Fonte: reportermaceio.com.br | Data: 18/09/2026 12:34:59
A defesa do ex-banqueiro Daniel Vorcaro solicitou ao presidente do Supremo Tribunal Federal (STF), Edson Fachin, a revogação da prisão preventiva do proprietário do antigo banco Master, que está sendo investigado por corrupção de agentes públicos e fraudes financeiras bilionárias. No pedido, os advogados argumentam que as investigações relacionadas ao caso Master foram interrompidas devido ao pedido de vista do ministro Flávio Dino durante a sessão plenária na última terça-feira. Isso ocorreu no momento em que os ministros deveriam analisar a possibilidade de abrir uma investigação contra o também ministro Alexandre de Moraes.
Com o pedido de vista, os processos vinculados à Operação Compliance Zero, que tem como alvo Vorcaro, foram paralisados no gabinete de Fachin, para onde foram encaminhados pelo relator André Mendonça durante uma crise institucional em torno do caso. Os advogados de Vorcaro argumentam que seu cliente não deve permanecer detido indefinidamente enquanto o STF enfrenta um impasse sobre a relatoria do caso Master. Eles ressaltam ainda que o ex-banqueiro está preso há mais de 90 dias sem que o Supremo tenha analisado um recurso pela sua libertação.
Vorcaro está detido desde novembro do ano passado e atualmente encontra-se no 19º Batalhão de Polícia Militar do Distrito Federal, onde há um pavilhão destinado a presos especiais chamado Papudinha, devido à sua proximidade com o Complexo Penitenciário da Papuda.
A crise institucional no STF teve início quando o ministro André Mendonça, relator do caso Master, decidiu tornar público um relatório da Compliance Zero contendo mensagens que os investigadores afirmam terem sido enviadas por Vorcaro a Moraes.

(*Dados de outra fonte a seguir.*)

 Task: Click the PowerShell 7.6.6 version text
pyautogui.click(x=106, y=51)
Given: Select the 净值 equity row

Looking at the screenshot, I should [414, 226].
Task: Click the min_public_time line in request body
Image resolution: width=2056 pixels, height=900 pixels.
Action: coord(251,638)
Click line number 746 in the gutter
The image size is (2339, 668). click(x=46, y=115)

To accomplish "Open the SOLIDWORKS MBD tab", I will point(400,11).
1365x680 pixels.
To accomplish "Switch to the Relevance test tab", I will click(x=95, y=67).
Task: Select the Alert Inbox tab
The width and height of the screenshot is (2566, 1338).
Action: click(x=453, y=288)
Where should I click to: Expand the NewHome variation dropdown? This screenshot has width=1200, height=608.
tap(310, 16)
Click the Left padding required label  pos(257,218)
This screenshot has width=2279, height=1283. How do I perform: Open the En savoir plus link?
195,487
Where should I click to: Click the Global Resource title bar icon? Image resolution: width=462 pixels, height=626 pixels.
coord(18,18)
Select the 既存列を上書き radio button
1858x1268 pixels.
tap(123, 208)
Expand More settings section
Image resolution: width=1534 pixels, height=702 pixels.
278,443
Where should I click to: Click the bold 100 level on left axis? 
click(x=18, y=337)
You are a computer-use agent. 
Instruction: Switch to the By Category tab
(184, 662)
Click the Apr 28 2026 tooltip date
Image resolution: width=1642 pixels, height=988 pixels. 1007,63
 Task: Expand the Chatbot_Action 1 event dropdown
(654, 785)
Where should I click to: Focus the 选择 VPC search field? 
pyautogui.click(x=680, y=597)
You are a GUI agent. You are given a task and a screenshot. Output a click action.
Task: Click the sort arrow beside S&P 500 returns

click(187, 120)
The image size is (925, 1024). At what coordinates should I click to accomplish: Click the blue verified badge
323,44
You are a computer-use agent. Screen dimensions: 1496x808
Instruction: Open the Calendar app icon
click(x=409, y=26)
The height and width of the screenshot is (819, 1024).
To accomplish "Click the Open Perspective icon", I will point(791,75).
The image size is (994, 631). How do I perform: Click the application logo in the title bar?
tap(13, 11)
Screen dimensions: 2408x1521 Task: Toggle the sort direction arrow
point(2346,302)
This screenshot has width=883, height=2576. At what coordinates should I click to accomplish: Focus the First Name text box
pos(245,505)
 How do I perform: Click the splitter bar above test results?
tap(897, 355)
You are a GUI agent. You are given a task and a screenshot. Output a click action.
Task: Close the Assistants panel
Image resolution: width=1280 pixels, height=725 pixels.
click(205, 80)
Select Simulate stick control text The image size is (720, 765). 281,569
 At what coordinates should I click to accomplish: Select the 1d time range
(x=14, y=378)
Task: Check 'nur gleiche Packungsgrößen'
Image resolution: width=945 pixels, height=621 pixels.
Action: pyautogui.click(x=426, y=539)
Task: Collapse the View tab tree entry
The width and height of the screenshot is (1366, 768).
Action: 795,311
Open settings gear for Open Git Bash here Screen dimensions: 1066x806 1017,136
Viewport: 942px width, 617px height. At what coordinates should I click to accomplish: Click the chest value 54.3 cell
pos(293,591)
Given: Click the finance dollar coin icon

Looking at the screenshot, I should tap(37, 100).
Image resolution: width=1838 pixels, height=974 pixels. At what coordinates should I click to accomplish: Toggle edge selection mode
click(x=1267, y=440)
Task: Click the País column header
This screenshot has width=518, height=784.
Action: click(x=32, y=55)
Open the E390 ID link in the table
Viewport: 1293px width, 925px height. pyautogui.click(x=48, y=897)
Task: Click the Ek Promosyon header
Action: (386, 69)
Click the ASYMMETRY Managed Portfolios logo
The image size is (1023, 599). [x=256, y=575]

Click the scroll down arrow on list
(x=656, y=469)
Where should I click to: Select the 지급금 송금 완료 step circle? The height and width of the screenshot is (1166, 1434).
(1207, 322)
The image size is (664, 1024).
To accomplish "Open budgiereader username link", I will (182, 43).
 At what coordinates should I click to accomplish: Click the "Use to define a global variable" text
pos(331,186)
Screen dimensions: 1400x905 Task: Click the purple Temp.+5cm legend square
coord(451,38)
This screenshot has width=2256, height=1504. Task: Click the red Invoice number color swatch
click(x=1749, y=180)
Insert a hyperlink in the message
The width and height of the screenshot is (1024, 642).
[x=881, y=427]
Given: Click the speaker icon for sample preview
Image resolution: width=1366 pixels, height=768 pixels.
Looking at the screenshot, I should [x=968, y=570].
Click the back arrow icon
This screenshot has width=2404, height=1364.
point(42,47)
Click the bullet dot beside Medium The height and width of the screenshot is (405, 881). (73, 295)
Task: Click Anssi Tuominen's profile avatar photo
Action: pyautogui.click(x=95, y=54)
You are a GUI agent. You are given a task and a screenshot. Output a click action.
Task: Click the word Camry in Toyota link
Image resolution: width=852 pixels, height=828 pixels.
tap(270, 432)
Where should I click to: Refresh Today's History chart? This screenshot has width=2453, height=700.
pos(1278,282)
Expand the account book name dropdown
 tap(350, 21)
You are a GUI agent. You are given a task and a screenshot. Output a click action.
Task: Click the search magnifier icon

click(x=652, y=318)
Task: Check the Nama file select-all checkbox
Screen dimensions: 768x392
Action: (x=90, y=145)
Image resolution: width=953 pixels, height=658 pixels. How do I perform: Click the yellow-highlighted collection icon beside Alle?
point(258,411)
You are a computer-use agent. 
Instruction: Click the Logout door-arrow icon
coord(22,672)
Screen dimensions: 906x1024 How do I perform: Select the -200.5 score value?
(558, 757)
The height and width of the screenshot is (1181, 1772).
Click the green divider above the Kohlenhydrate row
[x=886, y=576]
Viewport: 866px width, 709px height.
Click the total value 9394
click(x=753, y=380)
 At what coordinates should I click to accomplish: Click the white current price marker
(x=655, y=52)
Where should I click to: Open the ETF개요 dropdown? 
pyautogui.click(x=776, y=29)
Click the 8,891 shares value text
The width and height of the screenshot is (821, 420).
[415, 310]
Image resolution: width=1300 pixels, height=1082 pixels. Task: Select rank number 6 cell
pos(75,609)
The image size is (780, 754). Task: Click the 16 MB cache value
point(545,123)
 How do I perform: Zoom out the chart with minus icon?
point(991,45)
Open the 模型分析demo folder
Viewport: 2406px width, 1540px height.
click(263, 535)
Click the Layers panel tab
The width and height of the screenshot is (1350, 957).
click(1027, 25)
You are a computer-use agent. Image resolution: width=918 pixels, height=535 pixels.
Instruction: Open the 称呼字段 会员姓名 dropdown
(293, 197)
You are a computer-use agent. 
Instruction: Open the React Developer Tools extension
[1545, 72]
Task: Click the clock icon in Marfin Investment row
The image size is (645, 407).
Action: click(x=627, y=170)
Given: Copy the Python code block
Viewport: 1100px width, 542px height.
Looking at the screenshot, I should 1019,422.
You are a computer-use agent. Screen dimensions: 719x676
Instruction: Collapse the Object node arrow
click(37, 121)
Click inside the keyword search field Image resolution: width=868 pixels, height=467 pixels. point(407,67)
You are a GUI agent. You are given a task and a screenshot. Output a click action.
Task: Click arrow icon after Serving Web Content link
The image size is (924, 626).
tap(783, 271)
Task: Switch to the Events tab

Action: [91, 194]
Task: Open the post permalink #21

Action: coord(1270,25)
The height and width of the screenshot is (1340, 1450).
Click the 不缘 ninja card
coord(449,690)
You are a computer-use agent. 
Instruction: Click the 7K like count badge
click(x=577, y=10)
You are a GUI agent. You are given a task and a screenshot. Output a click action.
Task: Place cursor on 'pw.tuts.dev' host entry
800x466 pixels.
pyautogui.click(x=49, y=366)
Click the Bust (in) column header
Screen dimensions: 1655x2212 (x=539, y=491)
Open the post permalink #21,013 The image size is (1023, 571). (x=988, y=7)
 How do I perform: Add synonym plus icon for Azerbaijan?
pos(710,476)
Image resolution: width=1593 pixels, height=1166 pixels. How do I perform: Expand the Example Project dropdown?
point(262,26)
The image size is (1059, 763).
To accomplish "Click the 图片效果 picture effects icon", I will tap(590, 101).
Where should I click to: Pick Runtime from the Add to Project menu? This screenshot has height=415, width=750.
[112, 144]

Com base nesse documento, Mendonça solicitou ao plenário que autorizasse a continuidade das investigações contra Moraes.
Em resposta, Moraes divulgou um relatório de inteligência da Polícia Federal que sugere que as investigações de Mendonça estavam sendo direcionadas para atingir seus desafetos políticos. Moraes solicitou que Mendonça seja investigado por abuso de autoridade, improbidade administrativa e crime de responsabilidade. O pedido entrou na pauta do plenário para o dia 23 de setembro, mas foi posteriormente retirado por Fachin. Não há uma data definida para o julgamento.